▶ [STATED EXERCISE] Reproduce the material from its start up to and including the line with "E-Mail (102, 763)", changing "Urinal" to "Bidet" and leaving everything else unchanged.

# # # #

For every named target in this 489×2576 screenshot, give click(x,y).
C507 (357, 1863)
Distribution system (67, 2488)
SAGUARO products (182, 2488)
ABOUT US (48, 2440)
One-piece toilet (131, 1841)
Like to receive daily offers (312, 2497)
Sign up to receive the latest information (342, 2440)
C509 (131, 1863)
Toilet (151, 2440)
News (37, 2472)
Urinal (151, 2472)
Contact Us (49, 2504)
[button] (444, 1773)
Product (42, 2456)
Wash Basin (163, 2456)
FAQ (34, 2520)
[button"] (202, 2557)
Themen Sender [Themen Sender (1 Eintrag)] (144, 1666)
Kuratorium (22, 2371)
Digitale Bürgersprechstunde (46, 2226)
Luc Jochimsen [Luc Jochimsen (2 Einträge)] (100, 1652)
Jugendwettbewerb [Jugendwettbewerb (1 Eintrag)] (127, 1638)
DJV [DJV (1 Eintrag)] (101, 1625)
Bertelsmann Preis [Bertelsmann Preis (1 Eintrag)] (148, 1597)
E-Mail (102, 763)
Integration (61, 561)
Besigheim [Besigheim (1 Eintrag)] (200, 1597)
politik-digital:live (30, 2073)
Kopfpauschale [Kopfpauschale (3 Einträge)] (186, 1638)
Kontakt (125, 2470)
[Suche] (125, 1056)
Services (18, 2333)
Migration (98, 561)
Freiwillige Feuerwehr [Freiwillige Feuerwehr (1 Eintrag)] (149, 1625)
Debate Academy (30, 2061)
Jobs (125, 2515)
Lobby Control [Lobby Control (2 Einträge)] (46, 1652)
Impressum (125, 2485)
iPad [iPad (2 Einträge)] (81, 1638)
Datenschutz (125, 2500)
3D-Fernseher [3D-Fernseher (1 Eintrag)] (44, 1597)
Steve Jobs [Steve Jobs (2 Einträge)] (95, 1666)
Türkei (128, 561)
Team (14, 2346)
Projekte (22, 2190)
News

# # # #

▶ [ANSWER TO THE EXERCISE]
For every named target in this 489×2576 screenshot, give click(x,y).
C507 (357, 1863)
Distribution system (67, 2488)
SAGUARO products (182, 2488)
ABOUT US (48, 2440)
One-piece toilet (131, 1841)
Like to receive daily offers (312, 2497)
Sign up to receive the latest information (342, 2440)
C509 (131, 1863)
Toilet (151, 2440)
News (37, 2472)
Bidet (151, 2472)
Contact Us (49, 2504)
[button] (444, 1773)
Product (42, 2456)
Wash Basin (163, 2456)
FAQ (34, 2520)
[button"] (202, 2557)
Themen Sender [Themen Sender (1 Eintrag)] (144, 1666)
Kuratorium (22, 2371)
Digitale Bürgersprechstunde (46, 2226)
Luc Jochimsen [Luc Jochimsen (2 Einträge)] (100, 1652)
Jugendwettbewerb [Jugendwettbewerb (1 Eintrag)] (127, 1638)
DJV [DJV (1 Eintrag)] (101, 1625)
Bertelsmann Preis [Bertelsmann Preis (1 Eintrag)] (148, 1597)
E-Mail (102, 763)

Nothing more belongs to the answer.